PROVIDED TEXT ::

━━━

One popular way to combat overfitting in machine learning algorithms is through data augmentation. In the example of image recognition models, the training images are randomly rotated, flipped, zoomed, etc. to artificially increase the sample size (e.g., Krizhevsky et al. 2012). We tried a similar approach by adding random noise of a reasonable scale to the input features, but found no improvement in the validation score. A potential alternative to adding random noise might be augmenting the forecasts for a station with data from neighboring stations or grid points.

Similarly to rolling training windows for the traditional EMOS models, we tried updating the neural network each day during the validation period with the data from the previous time step, but found no improvements. This supports our observation that rolling training windows only bring marginal improvements for the benchmark EMOS models. Such an online learning approach could be more relevant in an operational setting, however, where model versions might change frequently or it is too expensive to reestimate the entire postprocessing model every time new data become available.

We have restricted the set of predictors to observation station characteristics and summary statistics (mean and standard deviation) of ensemble predictions of several weather variables. Recently, flexible distribution-to-distribution regression network models have been proposed in the machine learning literature (e.g., Oliva et al. 2013; Kou et al. 2018). Adaptations of such approaches might enable the use of the entire ensemble forecast of each predictor variable as an input feature. However, training of these substantially more complex models likely requires longer training periods than were possible in our study.

━━━

DATA BLOCK ::
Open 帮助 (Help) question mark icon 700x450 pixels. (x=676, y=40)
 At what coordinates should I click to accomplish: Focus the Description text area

━━━

Answer these about the text on forecast postprocessing:
(a) What did the authors add to the input features when they tried data augmentation?
(b) With what data was the neural network updated each day during the validation period?
(c) Which two summary statistics of the ensemble predictions served as predictors?

(a) Random noise of a reasonable scale.
(b) The data from the previous time step.
(c) The mean and the standard deviation.